**Input rows**.
*-*-*

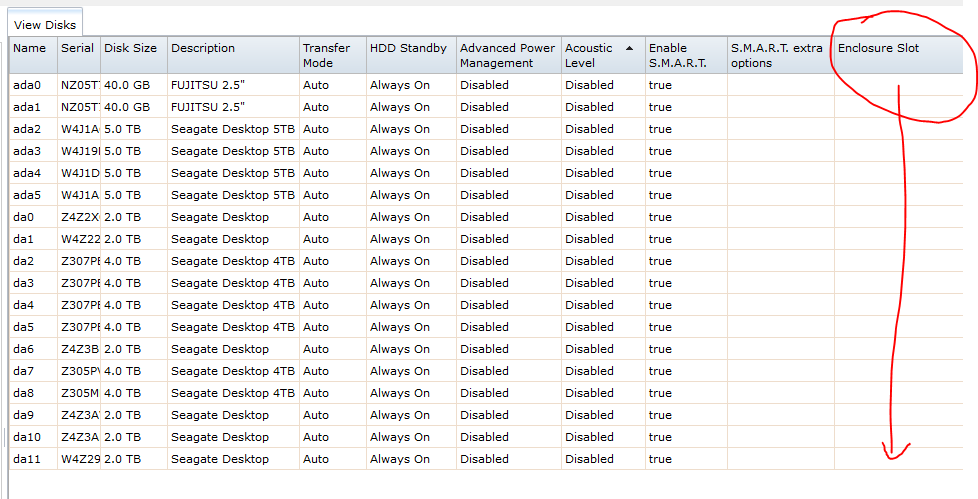Sort by Name column header
The image size is (978, 499).
(33, 56)
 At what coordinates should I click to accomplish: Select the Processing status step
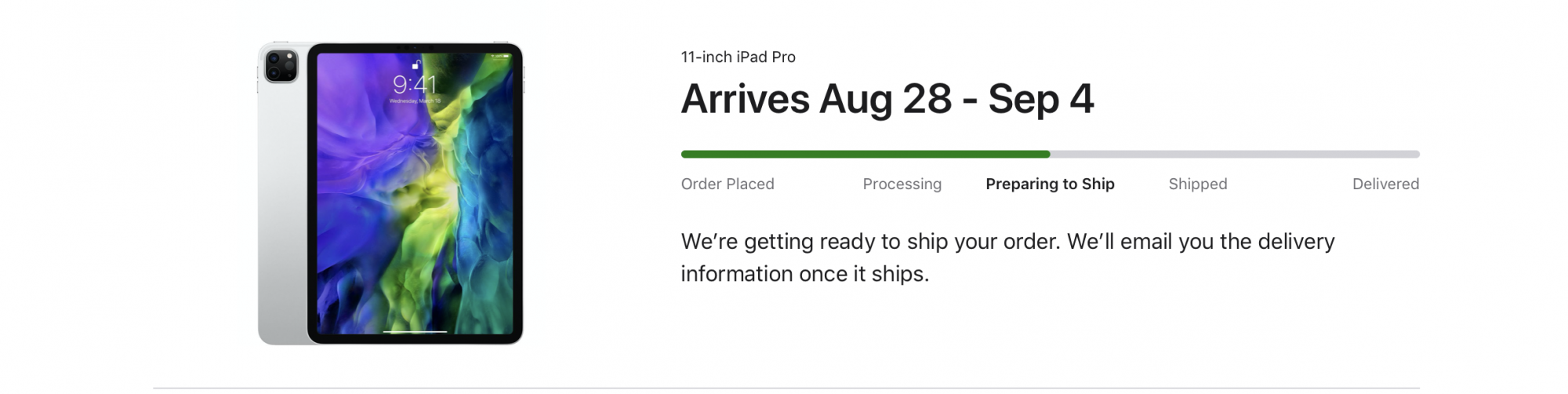tap(902, 184)
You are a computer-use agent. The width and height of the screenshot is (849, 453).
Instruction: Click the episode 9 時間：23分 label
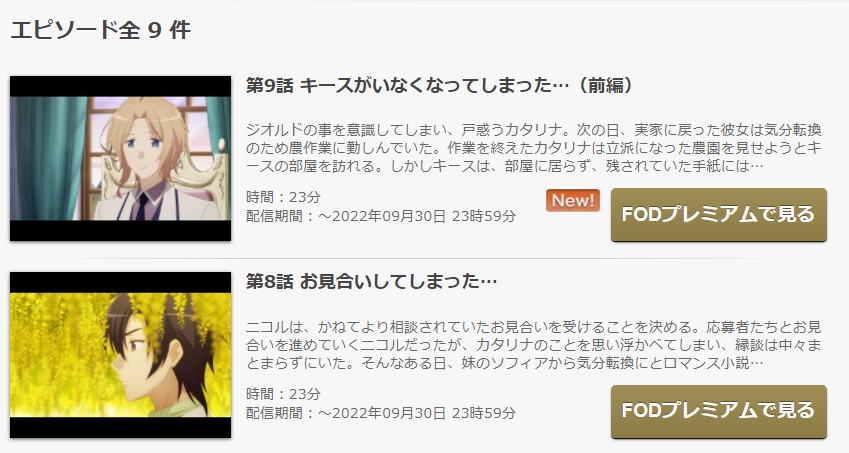(283, 197)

*-*-*

Reproduce the listing with "screenshot" replaced by "screen capture", keeping everything else unchanged and omitting the pictures.

**The output**.
Sort by Name column header
The image size is (978, 499).
(33, 56)
 At what coordinates should I click to accomplish: Select the Processing status step
tap(902, 184)
You are a computer-use agent. The width and height of the screen capture is (849, 453).
Instruction: Click the episode 9 時間：23分 label
(283, 197)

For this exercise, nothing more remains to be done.